→ Task directions
Without any of the pictures, print every record below exactly.

************

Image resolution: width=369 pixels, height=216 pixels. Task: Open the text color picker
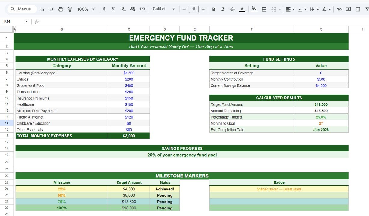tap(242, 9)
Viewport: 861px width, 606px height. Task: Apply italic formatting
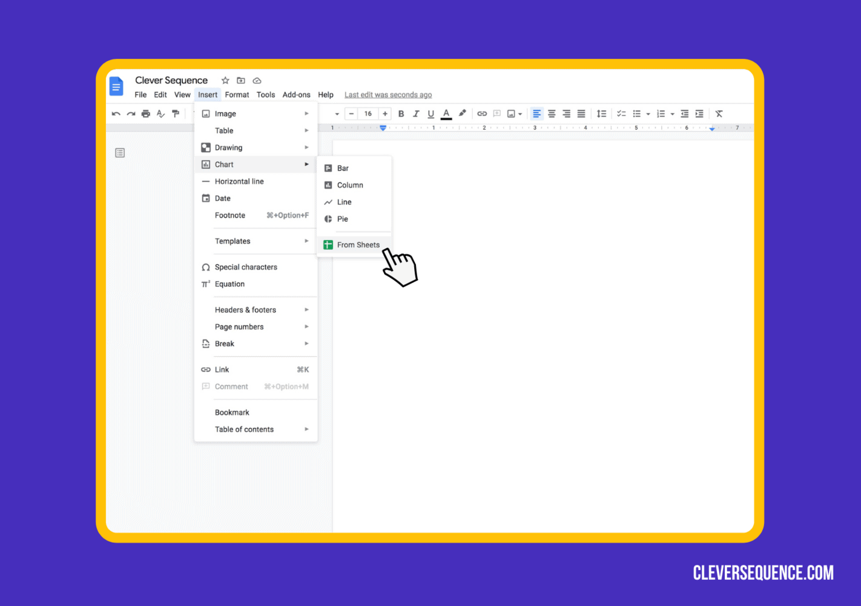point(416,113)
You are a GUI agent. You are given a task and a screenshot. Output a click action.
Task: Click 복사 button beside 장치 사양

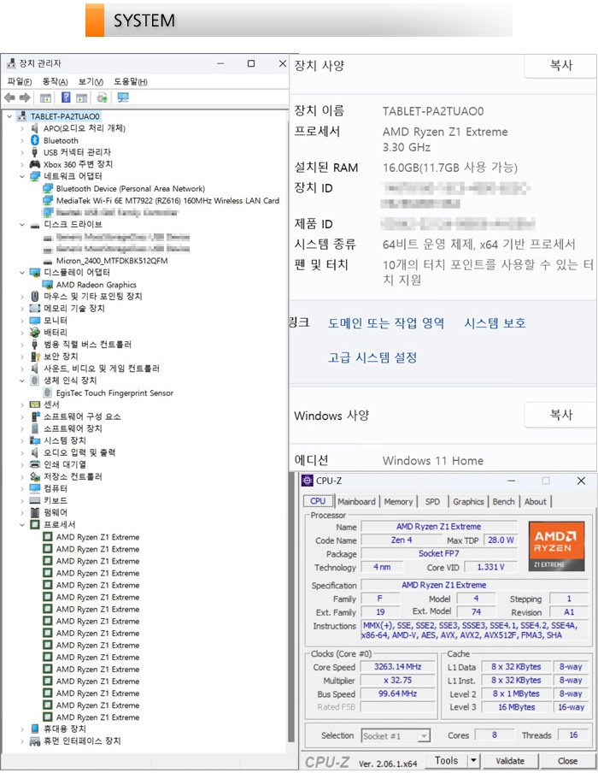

************

→ Answer section
Image resolution: width=369 pixels, height=216 pixels. Task: Open the text color picker
tap(242, 9)
Viewport: 861px width, 606px height. Task: Apply italic formatting
point(416,113)
You are a GUI agent. You are given a task and a screenshot. Output a click action.
Task: Click 복사 button beside 장치 사양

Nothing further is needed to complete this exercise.